* [AIM OF THE TASK]
Echo back the lines word for word, starting with the line containing "You are a computer-use agent. Image resolution: width=1600" and going on through the line containing "click(x=893, y=235)".

* [SUPPLIED RECORDS]
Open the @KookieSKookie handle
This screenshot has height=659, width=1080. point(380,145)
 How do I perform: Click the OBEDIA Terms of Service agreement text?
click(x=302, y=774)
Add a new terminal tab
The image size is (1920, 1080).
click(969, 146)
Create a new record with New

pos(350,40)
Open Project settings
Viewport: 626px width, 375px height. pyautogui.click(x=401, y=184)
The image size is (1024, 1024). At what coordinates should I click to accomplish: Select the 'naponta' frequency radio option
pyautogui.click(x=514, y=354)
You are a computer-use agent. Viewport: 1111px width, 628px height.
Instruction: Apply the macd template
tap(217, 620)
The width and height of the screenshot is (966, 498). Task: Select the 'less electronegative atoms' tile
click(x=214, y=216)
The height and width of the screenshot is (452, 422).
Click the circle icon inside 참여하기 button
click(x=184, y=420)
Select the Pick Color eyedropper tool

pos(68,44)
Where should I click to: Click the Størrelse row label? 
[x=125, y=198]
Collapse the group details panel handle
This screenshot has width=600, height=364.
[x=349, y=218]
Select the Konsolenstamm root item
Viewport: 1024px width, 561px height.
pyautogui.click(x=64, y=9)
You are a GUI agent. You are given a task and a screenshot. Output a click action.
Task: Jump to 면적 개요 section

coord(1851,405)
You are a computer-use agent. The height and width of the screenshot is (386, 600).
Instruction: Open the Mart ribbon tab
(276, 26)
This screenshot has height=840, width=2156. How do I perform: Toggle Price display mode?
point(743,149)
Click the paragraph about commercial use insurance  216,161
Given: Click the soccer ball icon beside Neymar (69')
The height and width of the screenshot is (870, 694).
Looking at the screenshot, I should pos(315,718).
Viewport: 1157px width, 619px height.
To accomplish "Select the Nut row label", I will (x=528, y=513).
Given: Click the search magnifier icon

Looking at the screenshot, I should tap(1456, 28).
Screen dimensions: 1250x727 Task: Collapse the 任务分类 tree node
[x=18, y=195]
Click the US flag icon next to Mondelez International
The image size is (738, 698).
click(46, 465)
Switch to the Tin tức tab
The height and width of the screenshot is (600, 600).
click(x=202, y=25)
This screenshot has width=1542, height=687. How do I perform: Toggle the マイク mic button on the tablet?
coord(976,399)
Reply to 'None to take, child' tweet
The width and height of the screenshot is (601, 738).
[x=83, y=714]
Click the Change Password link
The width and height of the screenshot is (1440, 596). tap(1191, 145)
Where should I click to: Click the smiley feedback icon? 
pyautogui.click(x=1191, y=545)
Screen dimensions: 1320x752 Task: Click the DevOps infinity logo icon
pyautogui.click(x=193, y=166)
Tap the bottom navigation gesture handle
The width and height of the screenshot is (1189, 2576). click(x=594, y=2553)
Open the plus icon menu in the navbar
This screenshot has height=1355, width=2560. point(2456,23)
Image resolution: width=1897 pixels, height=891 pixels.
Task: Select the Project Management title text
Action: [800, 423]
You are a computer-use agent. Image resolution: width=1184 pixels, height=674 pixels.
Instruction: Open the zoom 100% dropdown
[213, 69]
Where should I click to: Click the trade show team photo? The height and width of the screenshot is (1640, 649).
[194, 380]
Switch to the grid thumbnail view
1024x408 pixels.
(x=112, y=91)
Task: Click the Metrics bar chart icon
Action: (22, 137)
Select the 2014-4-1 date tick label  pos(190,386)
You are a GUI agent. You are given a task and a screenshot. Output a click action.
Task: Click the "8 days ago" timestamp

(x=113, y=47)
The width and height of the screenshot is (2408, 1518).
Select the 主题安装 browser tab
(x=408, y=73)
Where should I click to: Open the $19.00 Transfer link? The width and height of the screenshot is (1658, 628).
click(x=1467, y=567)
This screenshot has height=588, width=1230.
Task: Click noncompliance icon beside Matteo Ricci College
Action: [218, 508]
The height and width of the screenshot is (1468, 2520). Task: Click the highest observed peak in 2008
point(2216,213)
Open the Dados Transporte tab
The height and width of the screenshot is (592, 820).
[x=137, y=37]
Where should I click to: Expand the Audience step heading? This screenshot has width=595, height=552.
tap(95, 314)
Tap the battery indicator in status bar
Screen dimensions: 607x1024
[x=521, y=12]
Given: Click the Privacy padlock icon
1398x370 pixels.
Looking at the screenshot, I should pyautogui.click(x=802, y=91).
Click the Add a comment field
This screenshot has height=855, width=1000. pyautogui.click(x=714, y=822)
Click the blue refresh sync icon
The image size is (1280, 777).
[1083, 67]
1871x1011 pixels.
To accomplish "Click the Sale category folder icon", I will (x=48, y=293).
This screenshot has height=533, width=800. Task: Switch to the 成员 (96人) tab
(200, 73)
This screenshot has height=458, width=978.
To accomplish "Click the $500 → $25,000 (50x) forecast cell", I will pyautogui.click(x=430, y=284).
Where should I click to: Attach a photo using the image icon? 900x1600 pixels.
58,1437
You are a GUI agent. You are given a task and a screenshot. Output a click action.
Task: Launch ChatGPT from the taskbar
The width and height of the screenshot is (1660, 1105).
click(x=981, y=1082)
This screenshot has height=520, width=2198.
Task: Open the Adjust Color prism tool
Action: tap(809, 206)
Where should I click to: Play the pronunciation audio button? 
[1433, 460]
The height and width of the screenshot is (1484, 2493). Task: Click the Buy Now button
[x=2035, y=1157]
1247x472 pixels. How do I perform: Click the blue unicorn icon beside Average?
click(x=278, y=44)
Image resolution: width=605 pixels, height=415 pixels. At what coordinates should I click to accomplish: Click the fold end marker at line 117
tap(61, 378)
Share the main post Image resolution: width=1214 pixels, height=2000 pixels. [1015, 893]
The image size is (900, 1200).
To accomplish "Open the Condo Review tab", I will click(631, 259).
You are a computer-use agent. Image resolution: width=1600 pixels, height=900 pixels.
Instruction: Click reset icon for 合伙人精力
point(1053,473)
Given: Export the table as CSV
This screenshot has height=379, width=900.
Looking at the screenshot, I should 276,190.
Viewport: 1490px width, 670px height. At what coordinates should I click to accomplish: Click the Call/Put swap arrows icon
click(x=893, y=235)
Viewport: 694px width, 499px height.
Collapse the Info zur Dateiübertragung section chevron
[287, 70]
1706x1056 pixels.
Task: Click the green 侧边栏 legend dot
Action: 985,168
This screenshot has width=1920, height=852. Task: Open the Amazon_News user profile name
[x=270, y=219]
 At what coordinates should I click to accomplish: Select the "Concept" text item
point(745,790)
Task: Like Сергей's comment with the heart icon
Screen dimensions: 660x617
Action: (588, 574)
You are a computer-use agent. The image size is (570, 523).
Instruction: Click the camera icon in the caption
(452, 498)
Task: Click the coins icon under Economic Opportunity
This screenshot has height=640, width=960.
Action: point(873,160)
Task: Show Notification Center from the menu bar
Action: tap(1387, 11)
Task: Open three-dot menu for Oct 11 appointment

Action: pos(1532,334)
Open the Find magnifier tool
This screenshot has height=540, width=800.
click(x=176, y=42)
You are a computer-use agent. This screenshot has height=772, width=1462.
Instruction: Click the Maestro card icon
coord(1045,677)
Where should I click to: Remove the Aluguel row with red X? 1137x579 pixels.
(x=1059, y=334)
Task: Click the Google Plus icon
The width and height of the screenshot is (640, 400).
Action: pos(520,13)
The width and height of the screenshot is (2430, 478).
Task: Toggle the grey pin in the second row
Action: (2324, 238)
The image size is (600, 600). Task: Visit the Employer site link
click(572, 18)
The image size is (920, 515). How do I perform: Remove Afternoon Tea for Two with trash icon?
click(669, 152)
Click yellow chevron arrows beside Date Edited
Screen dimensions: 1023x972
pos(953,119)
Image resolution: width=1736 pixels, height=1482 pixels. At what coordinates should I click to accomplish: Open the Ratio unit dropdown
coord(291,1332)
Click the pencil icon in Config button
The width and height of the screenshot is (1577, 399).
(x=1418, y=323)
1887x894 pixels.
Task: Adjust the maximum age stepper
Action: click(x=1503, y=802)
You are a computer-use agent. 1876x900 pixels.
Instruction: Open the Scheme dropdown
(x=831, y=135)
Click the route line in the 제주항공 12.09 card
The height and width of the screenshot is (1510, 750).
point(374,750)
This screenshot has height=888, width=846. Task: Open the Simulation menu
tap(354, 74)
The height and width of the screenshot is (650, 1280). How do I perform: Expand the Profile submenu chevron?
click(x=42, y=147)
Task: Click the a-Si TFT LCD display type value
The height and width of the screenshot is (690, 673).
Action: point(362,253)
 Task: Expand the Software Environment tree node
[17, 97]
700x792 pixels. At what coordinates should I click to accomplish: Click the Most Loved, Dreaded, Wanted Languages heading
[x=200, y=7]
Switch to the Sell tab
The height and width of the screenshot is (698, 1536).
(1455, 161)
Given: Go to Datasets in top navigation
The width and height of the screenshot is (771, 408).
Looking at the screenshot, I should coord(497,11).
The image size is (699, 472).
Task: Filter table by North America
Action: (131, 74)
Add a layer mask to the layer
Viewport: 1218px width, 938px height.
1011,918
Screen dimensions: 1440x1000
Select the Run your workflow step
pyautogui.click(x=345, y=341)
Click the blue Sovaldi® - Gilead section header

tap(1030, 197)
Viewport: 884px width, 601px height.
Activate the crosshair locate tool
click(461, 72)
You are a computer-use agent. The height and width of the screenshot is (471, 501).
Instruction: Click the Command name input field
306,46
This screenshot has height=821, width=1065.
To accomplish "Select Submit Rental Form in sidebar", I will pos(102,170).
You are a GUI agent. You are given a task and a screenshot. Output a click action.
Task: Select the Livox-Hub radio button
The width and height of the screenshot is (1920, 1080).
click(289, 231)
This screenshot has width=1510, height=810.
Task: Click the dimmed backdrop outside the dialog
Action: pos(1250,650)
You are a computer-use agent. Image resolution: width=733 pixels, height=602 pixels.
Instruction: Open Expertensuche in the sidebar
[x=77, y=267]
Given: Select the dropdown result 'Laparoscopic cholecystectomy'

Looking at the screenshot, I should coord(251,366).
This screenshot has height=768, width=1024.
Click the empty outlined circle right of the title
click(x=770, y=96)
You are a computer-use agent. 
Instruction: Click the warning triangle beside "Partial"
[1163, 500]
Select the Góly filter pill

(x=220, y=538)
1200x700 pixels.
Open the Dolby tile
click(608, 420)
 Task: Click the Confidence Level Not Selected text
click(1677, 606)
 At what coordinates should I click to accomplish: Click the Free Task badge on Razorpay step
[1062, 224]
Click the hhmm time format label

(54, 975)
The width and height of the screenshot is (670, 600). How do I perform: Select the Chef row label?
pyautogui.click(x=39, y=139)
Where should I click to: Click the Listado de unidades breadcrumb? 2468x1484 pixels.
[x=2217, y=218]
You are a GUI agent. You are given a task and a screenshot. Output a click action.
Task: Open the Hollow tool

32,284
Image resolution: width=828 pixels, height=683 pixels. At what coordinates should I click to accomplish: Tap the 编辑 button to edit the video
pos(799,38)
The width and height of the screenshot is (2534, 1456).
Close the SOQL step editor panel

* [OUTPUT OF THE EXERCISE]
You are a computer-use agent. Image resolution: width=1600 pixels, height=900 pixels.
Instruction: Click reset icon for 合伙人精力
point(1053,473)
Given: Export the table as CSV
This screenshot has height=379, width=900.
Looking at the screenshot, I should 276,190.
Viewport: 1490px width, 670px height. At what coordinates should I click to accomplish: Click the Call/Put swap arrows icon
click(x=893, y=235)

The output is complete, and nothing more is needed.